On Tuesday 11 May 2021, the Treasurer Josh Frydenberg will hand down the 2021/22 Federal Budget.
Each year the Budget outlines the Government’s plans for the year ahead and includes forward estimates outlining plans for spending in future years.
This year’s Budget will reveal the Government’s plans to respond to the impacts of COVID-19 on our economy through stimulus and reform.
In the lead up to the 2021/22 Budget, the Community Broadcasting Association of Australia (CBAA), First Nations Media Australia (FNMA) and the National Ethnic & Multicultural Broadcasters’ Council (NEMBC) have been making their submissions to Government for additional funding.
What happened in last year’s Budget?
The community broadcasting sector is predominantly funded through the ‘Community Broadcasting Program’. This includes dedicated funding for ethnic, RPH and Indigenous broadcasting. FNMA also receives a large proportion of its funding from the National Indigenous Australians Agency through the Indigenous Advancement Strategy.
In the 2020/21 Budget, funding for the community broadcasting sector remained largely unchanged from previous years, with some minor indexation adjustments. The forward estimates showed an anticipated drop in funding expected for the 2021/22 year from approximately $20 million to $16 million. This is because some four-year funding commitments are scheduled to end in 2021.
What we’re looking for in the 2021/22 Budget
We would like to see continued funding of several sector-wide projects, as well as additional critical support for community broadcasting stations and the communities that rely on them. This is outlined in the CBAA’s Budget submission which seeks an increase in the sector’s annual funding from $20 million to $25.3 million on an ongoing, renewed and indexed basis.
Continued funding will ensure there is no disruption to the roll out of key projects including community radio’s DAB+ digital radio broadcast services ($1.9 million), station online services ($600,000), enhanced news programming ($800,000) and enhanced training for leadership and station management skills ($600,000).
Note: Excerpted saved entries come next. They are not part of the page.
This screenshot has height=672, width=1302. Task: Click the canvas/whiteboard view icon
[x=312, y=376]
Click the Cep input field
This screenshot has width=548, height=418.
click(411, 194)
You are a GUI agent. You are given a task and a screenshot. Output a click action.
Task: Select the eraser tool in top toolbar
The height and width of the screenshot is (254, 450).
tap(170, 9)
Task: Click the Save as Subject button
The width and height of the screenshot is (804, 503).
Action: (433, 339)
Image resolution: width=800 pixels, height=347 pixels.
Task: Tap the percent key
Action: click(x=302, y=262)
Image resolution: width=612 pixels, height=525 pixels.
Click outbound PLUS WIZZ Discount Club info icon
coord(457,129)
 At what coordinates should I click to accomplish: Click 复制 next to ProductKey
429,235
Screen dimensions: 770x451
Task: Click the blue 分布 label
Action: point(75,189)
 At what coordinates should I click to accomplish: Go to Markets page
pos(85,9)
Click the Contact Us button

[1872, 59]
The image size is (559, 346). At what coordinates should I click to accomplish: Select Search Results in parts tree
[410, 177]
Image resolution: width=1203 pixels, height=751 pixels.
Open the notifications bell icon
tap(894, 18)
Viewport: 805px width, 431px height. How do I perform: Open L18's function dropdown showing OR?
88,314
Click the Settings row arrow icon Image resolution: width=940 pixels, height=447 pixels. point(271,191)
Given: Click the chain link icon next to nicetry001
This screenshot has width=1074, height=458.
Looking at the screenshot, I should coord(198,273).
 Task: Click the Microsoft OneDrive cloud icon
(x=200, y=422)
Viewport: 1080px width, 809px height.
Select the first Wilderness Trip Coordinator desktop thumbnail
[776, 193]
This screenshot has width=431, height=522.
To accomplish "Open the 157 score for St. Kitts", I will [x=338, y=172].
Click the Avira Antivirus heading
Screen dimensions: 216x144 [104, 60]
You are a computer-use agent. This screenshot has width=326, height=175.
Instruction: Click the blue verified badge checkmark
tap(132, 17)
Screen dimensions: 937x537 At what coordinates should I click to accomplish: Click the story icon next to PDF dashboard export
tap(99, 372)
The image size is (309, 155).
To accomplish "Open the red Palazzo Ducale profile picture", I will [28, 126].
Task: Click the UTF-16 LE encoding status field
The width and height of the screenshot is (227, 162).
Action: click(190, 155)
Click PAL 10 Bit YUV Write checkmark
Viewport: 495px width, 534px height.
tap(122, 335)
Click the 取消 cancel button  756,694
An additional $5 million will also support stations to undertake activities to build their resilience. This funding would be made available through the CBF’s Development & Operations grants which are currently oversubscribed causing significant unmet demand. This funding will support hundreds of stations to upgrade aging infrastructure and enhance their impact in their local communities. It will also support increased capacity and create employment opportunities after the economic effects of drought, natural disasters and COVID-19.
Submissions seeking additional support for ethnic and First Nations broadcasting
FNMA’s Budget submission is seeking $31.2 million to increase the sector’s capacity to serve and grow its audiences, deliver social return on investment outcomes and increase financial sustainability. Funds requested would respond to market gaps including strengthening news services, increasing jobs and skills, improving sustainability, and preserving culture and languages.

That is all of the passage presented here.